The following candidates were registered as candidates for the election, but withdrew and did not appear on the ballot.

- Georgi Todorov, member of the BSP National Council. Withdrew from the elections on the 10th of September and called for a boycott.

The following candidates submitted documents to participate in the elections, but their candidacy was not approved by the electoral commission due to not fulfilling the party experience requirement.
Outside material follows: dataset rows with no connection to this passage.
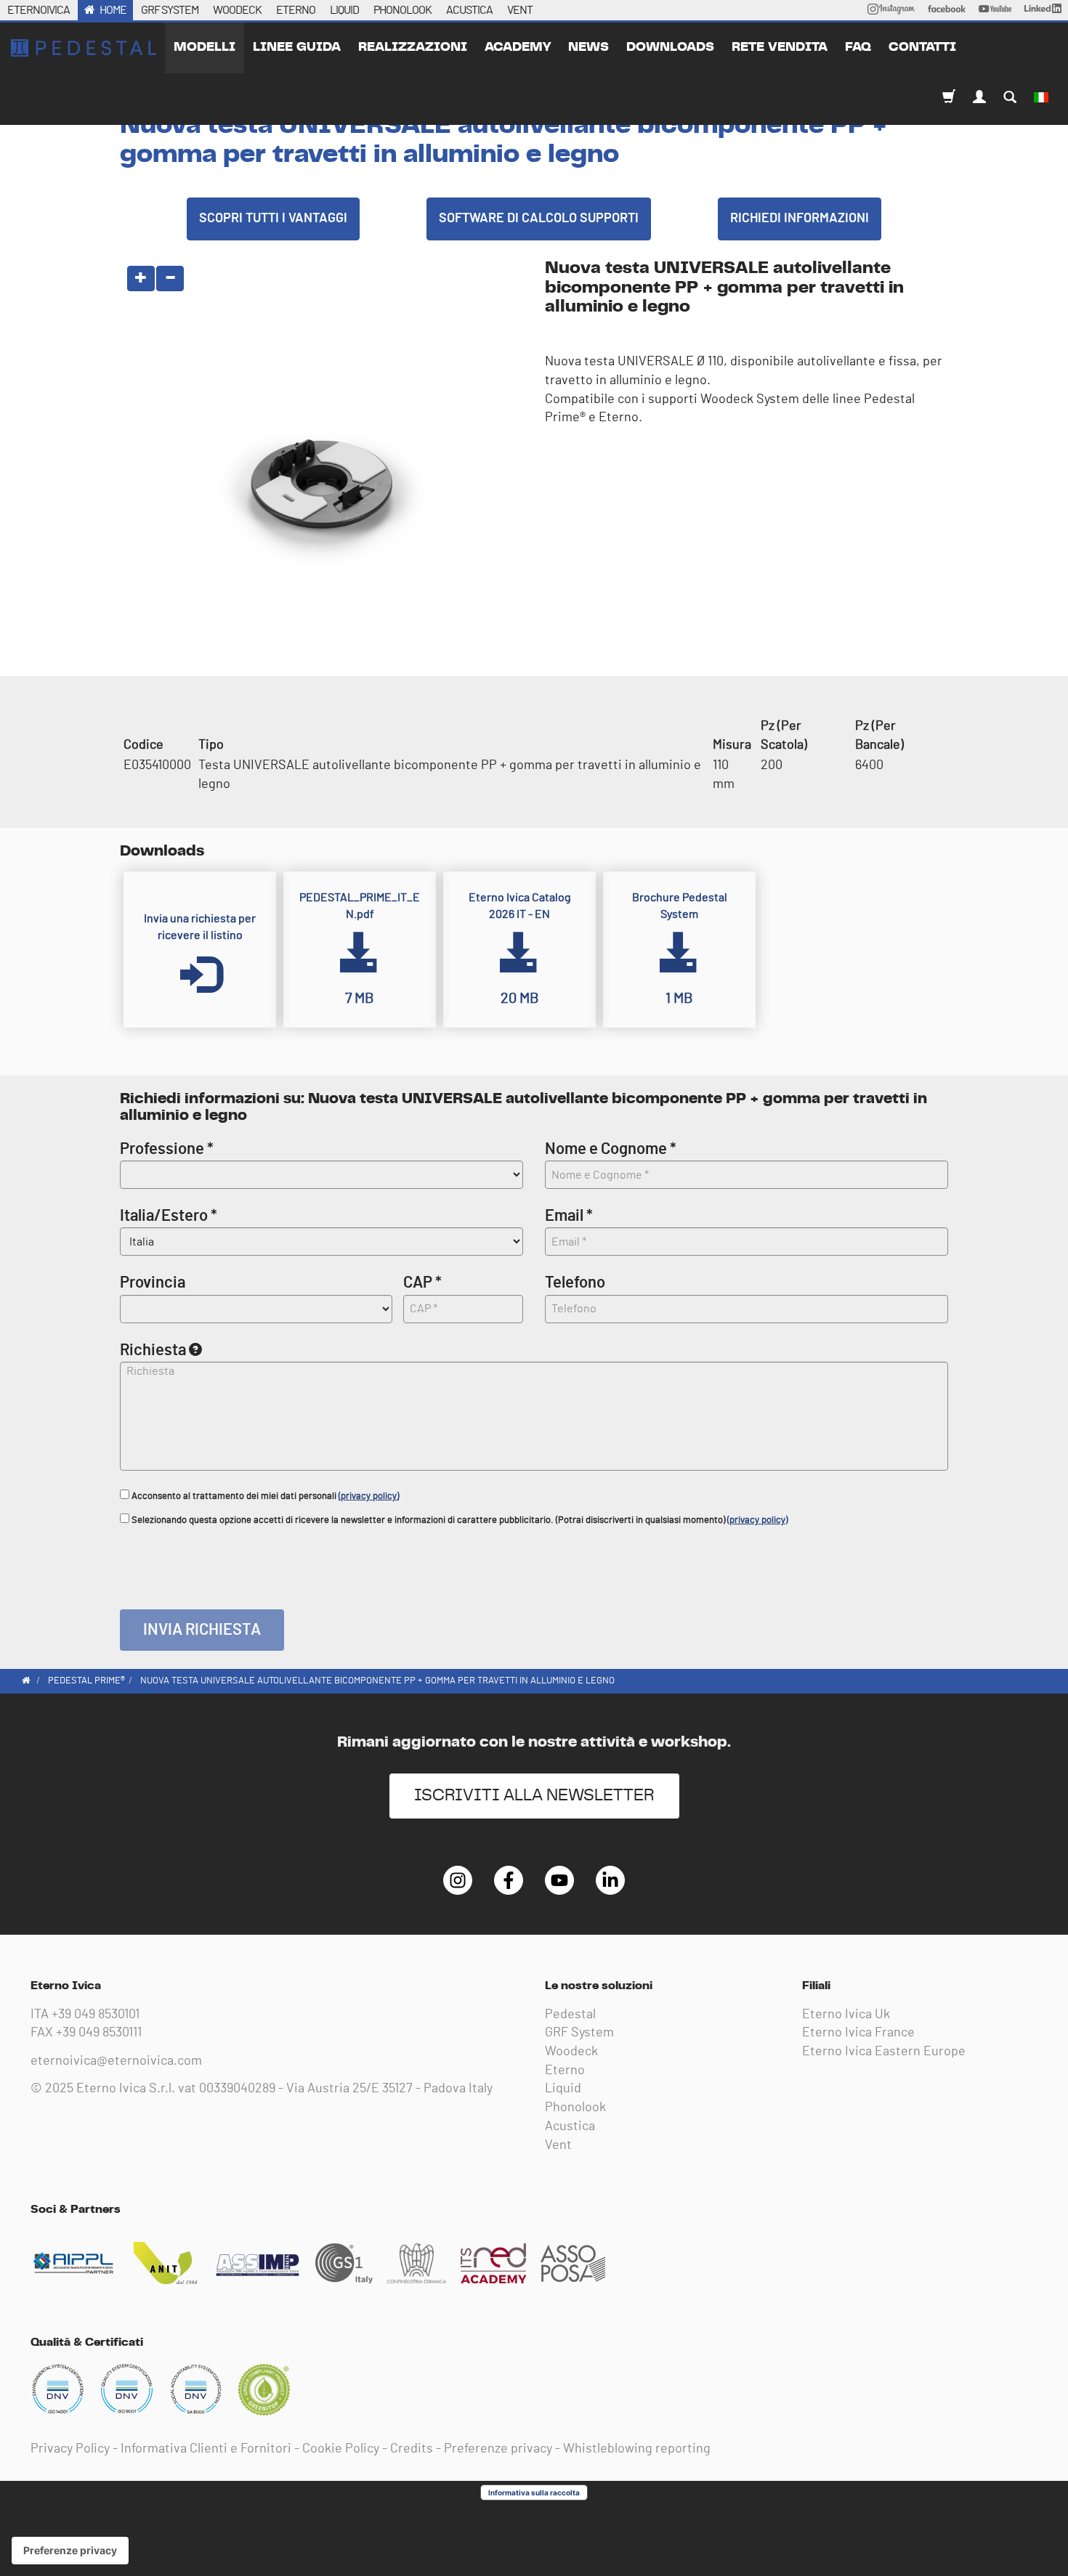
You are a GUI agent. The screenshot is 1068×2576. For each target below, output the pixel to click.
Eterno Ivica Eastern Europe (884, 2051)
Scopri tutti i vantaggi (273, 218)
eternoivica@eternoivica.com (116, 2061)
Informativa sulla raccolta (534, 2492)
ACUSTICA (469, 10)
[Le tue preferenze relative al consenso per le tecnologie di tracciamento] (70, 2550)
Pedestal (570, 2014)
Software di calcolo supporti (539, 218)
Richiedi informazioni (799, 218)
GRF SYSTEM (169, 10)
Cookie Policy (340, 2448)
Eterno (565, 2070)
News (588, 47)
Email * (569, 1216)
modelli (204, 47)
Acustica (570, 2126)
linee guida (297, 47)
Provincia (152, 1283)
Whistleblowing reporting (637, 2448)
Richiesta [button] (153, 1350)
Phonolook (575, 2107)
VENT (520, 10)
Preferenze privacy (498, 2448)
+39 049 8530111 (99, 2032)
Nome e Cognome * (610, 1149)
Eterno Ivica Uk (846, 2014)
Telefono (575, 1283)
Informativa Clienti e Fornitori (206, 2448)
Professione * (167, 1149)
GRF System (579, 2032)
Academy (518, 47)
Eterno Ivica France (858, 2032)
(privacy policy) (369, 1496)
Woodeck (571, 2051)
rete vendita (780, 47)
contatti (922, 47)
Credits (411, 2448)
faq (858, 47)
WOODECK (237, 10)
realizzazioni (412, 47)
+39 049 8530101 (95, 2014)
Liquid (563, 2088)
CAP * (422, 1283)
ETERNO (295, 10)
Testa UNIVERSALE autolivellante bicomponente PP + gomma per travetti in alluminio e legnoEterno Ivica (83, 48)
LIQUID (344, 10)
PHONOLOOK (402, 10)
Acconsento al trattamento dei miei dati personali (264, 1496)
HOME (113, 10)
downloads (670, 47)
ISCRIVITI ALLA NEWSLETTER (534, 1795)
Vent (558, 2145)
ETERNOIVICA (38, 10)
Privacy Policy (70, 2448)
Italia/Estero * (168, 1216)
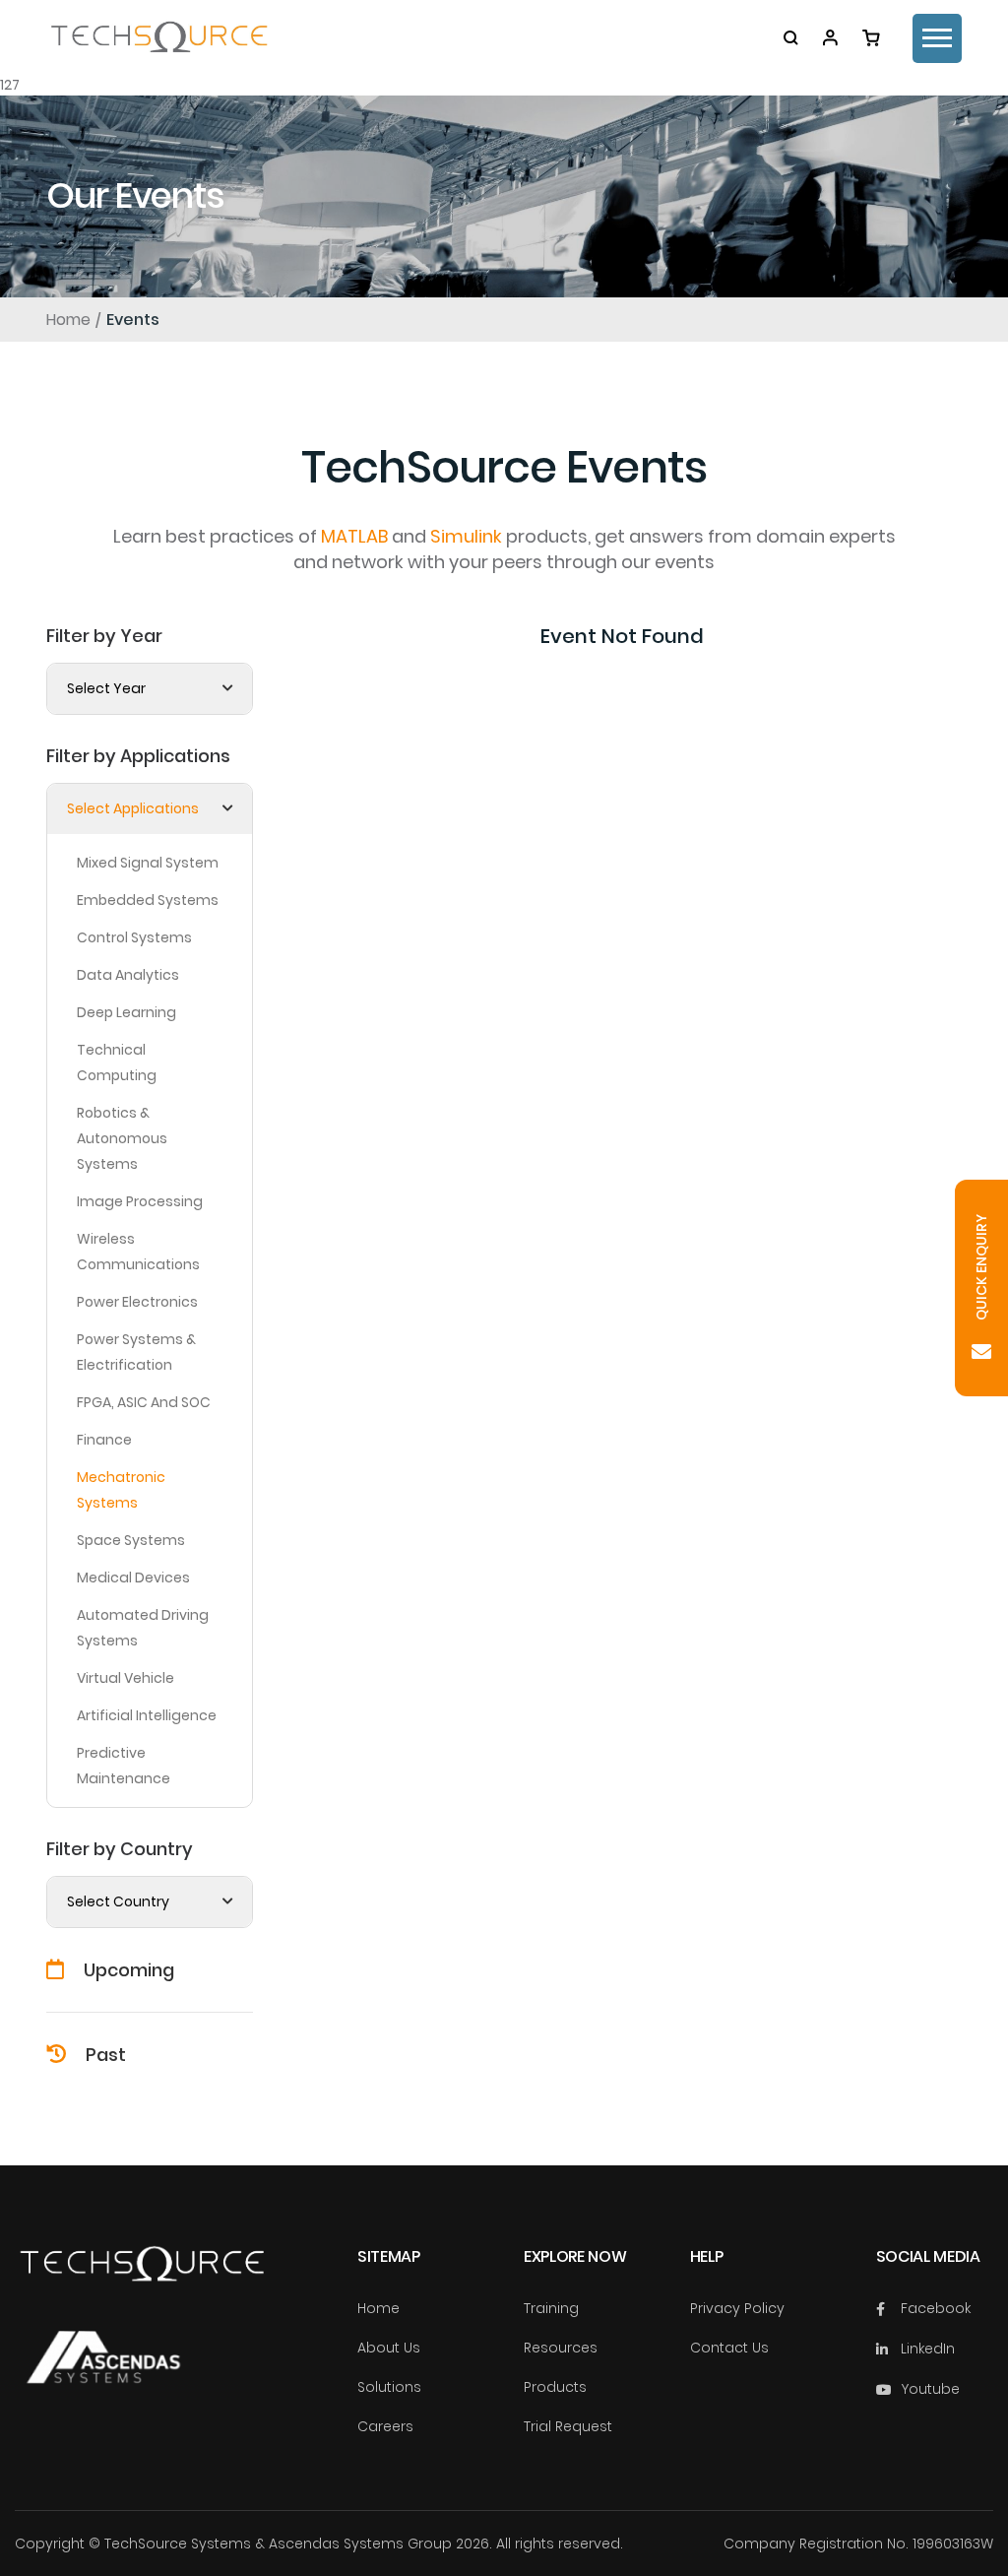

- Galina Vasileva, BSP activist.
- Irina Mihaylova, BSP activist.

The persons received a substantial number of nominations from the province, community or municipal branches of the Socialist Party, but did not submit their documents in order to run:

- Kaloyan Pargov, leader of BSP-Sofia, received 63 nominations.
- Dragomir Stoynev, MP and vice-chair of the BSPzB Parliamentary Group, received 40 nominations.
- Kostadin Paskalev, former BSP MP and Mayor of Blagoevgrad, received 36 nominations.
- Krum Zarkov, BSP MP and member of the National Council, received 34 nominations.
- Yanaki Stoilov, former BSP MP until 2017, received 23 nominations.

==Results==
According to result data published by the BSP Electoral Commission, Ninova won in the first round of the election, gathering around 81.5% of the vote. Further, the elections were deemed as completed due to turnout of registered BSP members exceeding 50%.

| Candidate | Votes | % |
| Korneliya Ninova | 43,222 | 81.54 |
| Kiril Dobrev | 7,910 | 14.92 |
| Krasimir Yankov | 1,117 | 2.11 |
| Valeri Zhablyanov | 760 | 1.43 |
| Total | 53,009 | 100.00 |
| Valid votes | 53,009 | 98.59 |
| Invalid/blank votes | 760 | 1.41 |
| Total votes | 53,769 | 100.00 |
| Registered voters/turnout | 80,214 | 67.03 |
Source: NOVA, Free Europe Baricada

==Aftermath==

On the 14th of September, Emil Voynov, head of the BSP Electoral Commission, announced the final results of the vote, and accredited Ninova as the elected chairwoman of the party.